A unit that measures profit or loss in multiples of the initial risk taken on a trade — normalizes performance across different position sizes.
An R-multiple is the result of a trade expressed in multiples of the initial risk. If you risked $100 on a trade and made $300, that's a +3R trade. If you risked $100 and lost $50, that's a -0.5R trade. The R unit normalizes performance across trades of different sizes.
The magic of R-multiples is that they let you compare trades directly. A 3R win on a $100 risk and a 3R win on a $1,000 risk are equally valuable for evaluating skill. The dollar amounts differ but the SKILL DEMONSTRATED is identical. R-multiples are the language pros use to talk about performance.
Expectancy is also expressed in R. A strategy with +0.5R expectancy means each trade returns half a unit of risk on average. Over 100 trades, that's +50R total. With 1% risk per trade, that's a 50% return.

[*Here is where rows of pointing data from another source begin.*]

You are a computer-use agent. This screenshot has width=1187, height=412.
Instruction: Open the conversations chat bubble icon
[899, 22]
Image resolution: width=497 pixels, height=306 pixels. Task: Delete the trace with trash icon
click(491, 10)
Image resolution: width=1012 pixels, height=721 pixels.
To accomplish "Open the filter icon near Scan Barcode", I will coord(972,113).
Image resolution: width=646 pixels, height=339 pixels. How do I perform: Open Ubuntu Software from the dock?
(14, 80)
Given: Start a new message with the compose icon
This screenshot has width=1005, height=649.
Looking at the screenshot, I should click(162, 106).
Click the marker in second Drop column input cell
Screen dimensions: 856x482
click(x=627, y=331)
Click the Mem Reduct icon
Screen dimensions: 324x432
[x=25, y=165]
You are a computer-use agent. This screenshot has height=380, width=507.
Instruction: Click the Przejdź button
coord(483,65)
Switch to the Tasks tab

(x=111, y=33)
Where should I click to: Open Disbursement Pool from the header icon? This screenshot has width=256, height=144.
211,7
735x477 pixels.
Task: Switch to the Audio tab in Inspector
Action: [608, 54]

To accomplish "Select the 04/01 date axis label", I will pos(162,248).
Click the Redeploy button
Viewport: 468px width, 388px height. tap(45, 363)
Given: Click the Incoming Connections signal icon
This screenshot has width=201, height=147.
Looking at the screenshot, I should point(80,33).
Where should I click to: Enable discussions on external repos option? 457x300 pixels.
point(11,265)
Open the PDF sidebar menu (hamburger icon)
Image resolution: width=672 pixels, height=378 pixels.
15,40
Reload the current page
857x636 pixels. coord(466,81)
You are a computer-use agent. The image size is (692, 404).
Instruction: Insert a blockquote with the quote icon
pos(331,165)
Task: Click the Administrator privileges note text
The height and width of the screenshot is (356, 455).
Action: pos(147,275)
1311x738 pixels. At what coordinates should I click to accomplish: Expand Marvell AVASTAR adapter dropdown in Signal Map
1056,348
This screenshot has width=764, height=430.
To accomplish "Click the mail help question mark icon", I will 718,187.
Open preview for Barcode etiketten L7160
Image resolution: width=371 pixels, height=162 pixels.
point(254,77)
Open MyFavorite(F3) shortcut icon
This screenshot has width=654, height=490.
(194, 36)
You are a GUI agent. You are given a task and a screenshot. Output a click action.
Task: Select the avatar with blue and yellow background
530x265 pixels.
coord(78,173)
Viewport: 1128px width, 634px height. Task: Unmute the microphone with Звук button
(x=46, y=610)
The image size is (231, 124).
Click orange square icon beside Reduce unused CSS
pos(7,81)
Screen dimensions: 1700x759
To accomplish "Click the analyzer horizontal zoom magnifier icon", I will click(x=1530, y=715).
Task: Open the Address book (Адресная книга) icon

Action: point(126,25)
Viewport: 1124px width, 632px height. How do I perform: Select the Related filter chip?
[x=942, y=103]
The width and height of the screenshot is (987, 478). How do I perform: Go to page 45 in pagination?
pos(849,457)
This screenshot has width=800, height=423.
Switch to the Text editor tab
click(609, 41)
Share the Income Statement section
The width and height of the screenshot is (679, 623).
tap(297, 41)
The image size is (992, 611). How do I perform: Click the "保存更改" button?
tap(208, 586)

Van Tharp, the trading psychologist, popularized R-multiples in his books and training. Most modern professional trading desks now report performance in R-multiples first, dollars second.
Frequently asked about r-multiple
What is a r-multiple in trading?+
A unit that measures profit or loss in multiples of the initial risk taken on a trade — normalizes performance across different position sizes.
When will I see r-multiple used in real trading?+
In every serious trading journal and prop firm scorecard. R-multiples are how pros think about results — dollars are how amateurs think about results.
What is the most common mistake traders make with r-multiple?+
Tracking dollar P&L instead of R-multiples. Dollars hide whether you got lucky on size or genuinely skilled on setups. R-multiples reveal the real pattern.
What do experienced traders know about r-multiple that beginners don't?+
Build your trading journal in R-multiples. Track expectancy in R, not dollars. After 100+ trades, the R distribution will show you exactly where your edge is — and where it isn't.